Need help with removing text line breaks

jleeyap

Member
I just moved to Pleco 2 on my Tungsten TX and am eagerly trying out the document reader (my main reason for upgrading). I cut and pasted text from a chinese website (actually www.hxwz.com) to both Notepad and also to Word 2007 using the instructions to save it as text and to use the utf-8 coding. It displays fine on the document reader but I find that the line breaks are carried over and since the original line length is longer than what can be displayed on the Palm screen, I end up with one character left over at the end of a line sitting by itself on the next line.

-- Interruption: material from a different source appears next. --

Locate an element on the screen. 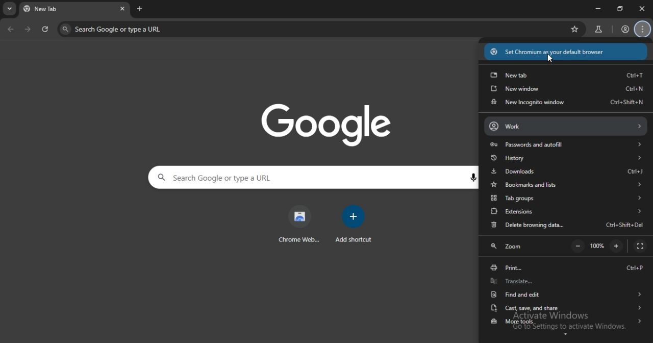 The height and width of the screenshot is (343, 653). Search Google or type a URL is located at coordinates (306, 177).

Furthermore, if the last word before a line break is linked to first word in the next line, pleco does not recognize the compound since I think it is respecting the line break. I don't know if I have explained myself ,for example- this is what I see on the screen: (a single character sitting alone on a line, and pleco does not pick up hui2yi4 as a compound word because of the line break)


更不用说我这样隔洋万里,相交如水的朋友。所以

忆起与刘晓波先生的点滴交往,聊以表达思念和敬意。

I don't know if this has been answered before, but can someone help me on any changes I have to do during the transfer.
 

mikelove

皇帝
Staff member
The best way to fix this would be to eliminate all of those soft line breaks in Word. There's a blank line before each new paragraph in this document, right? Assuming there is, here's what to do:

1) Do a find-and-replace to turn all ^p^p (two newlines) into @@ (two @ symbols).
2) Do a find-and-replace to turn all ^p (one newline) into nothing (blank box).
3) Do a find-and-replace to turn all @@ (two @ symbols) into ^p^p (two newlines).

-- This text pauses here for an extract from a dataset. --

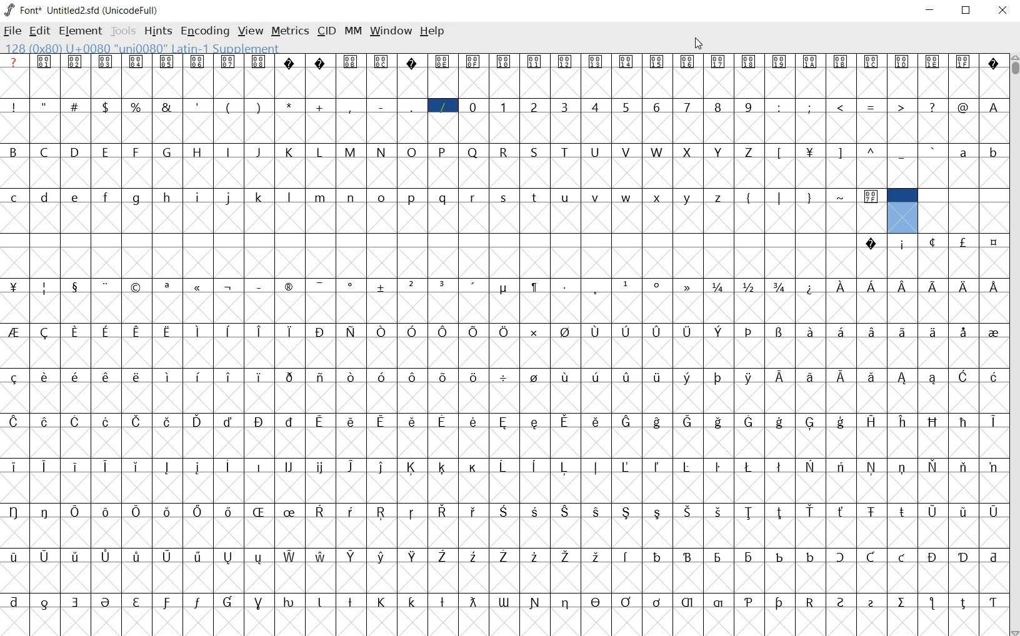 Image resolution: width=1020 pixels, height=636 pixels. I want to click on Symbol, so click(781, 331).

That will delete those pesky line breaks while keeping your paragraphs properly separated.
 

jleeyap

Member
Thank you so much Mike, your solution solved the problem with the line breaks.

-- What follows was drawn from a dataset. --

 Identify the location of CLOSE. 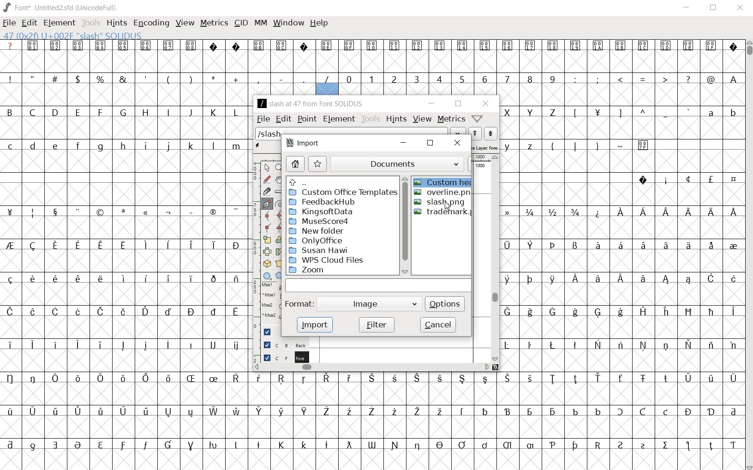
(740, 8).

I encountered a different problem this time. Our work computer were reinstalled and still on Word 2007. I am encountering a problem cutting and pasting chinese text into word, resulting in missed characters. Not all webpages do this. For example, on text from www.xys.org (xinyisi), the text comes out all correct. But text from www.hxwz.org results in the following results:

original text:

专家认为,中国的收入差距已经超过了基尼系数规定的警戒线。基尼系数是判断收入分配均等程度的指标,其数值的表示介于0到1之间。当基尼系数为0时,表示绝对平等;基尼系数越大,不均等程度越高;当基尼系数为1时,表示绝对不平等。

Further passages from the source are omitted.